**Exercise instructions:**
Your task is to quote the listing below exactly, beginning with its first line and ending on the line bearing "Given: Click the Salesforce integration icon".

*** Block opens ***

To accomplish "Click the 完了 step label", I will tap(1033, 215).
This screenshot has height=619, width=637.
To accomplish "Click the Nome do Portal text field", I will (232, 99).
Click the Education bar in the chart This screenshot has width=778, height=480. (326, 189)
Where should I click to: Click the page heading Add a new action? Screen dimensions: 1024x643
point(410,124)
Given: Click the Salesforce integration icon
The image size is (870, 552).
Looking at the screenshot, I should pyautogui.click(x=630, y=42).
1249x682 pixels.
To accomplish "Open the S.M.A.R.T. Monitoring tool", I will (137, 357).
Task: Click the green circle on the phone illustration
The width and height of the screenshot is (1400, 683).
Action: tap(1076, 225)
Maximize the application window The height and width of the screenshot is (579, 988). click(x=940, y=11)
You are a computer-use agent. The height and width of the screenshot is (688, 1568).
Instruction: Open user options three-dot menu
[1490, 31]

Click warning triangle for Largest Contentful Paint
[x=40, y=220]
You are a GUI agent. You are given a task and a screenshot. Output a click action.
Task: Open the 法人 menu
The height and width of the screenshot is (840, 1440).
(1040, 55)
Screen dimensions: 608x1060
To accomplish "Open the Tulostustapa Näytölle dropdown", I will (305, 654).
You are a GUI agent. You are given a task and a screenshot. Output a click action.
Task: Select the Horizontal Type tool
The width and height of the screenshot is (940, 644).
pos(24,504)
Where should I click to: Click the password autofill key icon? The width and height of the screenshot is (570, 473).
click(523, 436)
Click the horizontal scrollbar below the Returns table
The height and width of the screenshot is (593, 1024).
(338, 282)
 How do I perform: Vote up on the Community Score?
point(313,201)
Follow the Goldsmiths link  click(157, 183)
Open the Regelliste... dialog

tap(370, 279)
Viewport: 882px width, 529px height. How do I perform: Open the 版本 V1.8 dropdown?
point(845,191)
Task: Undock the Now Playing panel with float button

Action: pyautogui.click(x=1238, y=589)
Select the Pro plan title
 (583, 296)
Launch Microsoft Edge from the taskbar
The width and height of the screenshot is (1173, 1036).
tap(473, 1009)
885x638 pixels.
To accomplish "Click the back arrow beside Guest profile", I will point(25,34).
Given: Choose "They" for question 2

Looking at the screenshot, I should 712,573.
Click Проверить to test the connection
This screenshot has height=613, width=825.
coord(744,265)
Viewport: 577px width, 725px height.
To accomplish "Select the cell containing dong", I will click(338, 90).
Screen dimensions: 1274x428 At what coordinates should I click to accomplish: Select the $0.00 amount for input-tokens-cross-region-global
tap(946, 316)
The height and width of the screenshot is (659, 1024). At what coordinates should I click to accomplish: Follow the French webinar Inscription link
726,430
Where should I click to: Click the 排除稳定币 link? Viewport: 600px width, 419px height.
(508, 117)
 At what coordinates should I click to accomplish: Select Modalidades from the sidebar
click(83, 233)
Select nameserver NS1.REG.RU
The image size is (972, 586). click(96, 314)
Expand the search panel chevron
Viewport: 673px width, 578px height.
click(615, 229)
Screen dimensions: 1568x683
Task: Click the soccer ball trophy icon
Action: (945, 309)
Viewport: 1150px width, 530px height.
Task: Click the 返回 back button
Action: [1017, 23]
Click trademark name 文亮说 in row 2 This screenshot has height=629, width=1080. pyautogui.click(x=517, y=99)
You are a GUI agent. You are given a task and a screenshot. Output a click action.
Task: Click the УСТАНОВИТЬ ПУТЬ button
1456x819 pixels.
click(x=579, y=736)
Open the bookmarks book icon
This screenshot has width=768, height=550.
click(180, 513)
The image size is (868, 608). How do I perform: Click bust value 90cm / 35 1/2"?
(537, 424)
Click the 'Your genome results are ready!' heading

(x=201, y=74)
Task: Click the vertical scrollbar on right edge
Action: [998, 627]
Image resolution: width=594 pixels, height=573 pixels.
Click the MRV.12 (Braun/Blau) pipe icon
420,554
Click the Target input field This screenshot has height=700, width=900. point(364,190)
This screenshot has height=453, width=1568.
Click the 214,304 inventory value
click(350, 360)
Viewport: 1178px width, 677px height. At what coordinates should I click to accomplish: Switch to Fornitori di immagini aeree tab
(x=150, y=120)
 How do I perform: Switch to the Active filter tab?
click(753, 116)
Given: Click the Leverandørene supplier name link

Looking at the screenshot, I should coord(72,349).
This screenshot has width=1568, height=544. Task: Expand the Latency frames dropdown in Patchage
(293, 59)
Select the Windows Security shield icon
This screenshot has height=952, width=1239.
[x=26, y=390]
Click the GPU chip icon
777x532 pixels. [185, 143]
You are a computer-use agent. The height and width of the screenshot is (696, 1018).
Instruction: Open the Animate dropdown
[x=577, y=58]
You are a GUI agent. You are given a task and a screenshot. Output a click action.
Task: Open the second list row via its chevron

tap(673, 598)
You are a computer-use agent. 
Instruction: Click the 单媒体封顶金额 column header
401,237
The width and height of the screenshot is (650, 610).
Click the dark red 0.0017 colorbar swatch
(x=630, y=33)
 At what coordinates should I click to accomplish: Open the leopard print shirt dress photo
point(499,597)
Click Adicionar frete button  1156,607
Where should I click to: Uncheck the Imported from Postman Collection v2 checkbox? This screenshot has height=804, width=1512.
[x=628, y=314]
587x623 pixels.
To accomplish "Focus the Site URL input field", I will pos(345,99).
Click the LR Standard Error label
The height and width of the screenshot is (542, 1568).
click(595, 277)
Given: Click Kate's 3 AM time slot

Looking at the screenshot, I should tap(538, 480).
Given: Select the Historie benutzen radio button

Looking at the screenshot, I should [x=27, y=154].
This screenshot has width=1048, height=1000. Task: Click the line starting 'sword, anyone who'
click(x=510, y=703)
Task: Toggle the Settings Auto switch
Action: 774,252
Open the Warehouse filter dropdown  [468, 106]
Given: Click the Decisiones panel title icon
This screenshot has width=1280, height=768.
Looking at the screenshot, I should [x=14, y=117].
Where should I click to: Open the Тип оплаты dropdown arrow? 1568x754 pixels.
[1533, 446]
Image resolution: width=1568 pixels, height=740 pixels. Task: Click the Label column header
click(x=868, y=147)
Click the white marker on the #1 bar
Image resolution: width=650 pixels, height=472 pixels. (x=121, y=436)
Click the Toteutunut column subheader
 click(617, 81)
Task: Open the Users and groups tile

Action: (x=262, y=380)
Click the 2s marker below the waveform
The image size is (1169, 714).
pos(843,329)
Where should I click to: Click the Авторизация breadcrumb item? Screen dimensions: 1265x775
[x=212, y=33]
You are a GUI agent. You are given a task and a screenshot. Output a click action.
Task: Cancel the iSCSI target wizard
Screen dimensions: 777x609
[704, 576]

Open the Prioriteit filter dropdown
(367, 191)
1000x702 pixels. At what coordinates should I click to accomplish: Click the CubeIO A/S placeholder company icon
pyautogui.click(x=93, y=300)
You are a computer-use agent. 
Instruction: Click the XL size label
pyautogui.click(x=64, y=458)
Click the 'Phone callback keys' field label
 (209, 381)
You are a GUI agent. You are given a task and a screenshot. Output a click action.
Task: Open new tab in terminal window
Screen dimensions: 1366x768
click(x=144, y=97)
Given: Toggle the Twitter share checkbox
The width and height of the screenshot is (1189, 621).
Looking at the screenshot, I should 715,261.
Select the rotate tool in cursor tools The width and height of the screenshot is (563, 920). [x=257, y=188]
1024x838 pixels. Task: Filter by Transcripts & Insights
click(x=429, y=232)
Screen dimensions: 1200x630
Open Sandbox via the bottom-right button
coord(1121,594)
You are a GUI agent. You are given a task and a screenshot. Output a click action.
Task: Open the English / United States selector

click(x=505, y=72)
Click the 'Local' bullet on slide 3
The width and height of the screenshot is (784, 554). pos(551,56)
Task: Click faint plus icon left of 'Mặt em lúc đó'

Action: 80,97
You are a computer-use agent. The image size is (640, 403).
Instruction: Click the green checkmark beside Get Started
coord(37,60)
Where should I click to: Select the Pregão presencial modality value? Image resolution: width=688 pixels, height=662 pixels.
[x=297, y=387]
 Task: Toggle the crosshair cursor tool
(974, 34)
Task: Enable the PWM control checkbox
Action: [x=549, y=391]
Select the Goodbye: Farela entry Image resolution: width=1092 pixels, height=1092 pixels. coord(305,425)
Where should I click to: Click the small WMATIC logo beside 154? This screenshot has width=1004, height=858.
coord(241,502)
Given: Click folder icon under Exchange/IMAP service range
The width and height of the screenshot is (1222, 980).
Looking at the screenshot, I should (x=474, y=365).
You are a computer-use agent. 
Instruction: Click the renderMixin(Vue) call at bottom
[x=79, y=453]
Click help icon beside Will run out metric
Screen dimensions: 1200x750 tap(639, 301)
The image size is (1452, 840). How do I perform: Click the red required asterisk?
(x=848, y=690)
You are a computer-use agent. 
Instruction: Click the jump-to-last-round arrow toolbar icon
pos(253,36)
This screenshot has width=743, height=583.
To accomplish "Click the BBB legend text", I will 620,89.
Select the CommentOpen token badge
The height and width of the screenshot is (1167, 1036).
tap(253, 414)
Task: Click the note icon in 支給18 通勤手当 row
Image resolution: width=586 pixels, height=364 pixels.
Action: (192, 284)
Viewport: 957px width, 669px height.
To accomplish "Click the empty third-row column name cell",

*** Block closes ***

**Task output:**
To accomplish "Click the 完了 step label", I will tap(1033, 215).
This screenshot has height=619, width=637.
To accomplish "Click the Nome do Portal text field", I will (232, 99).
Click the Education bar in the chart This screenshot has width=778, height=480. (326, 189)
Where should I click to: Click the page heading Add a new action? Screen dimensions: 1024x643
point(410,124)
Given: Click the Salesforce integration icon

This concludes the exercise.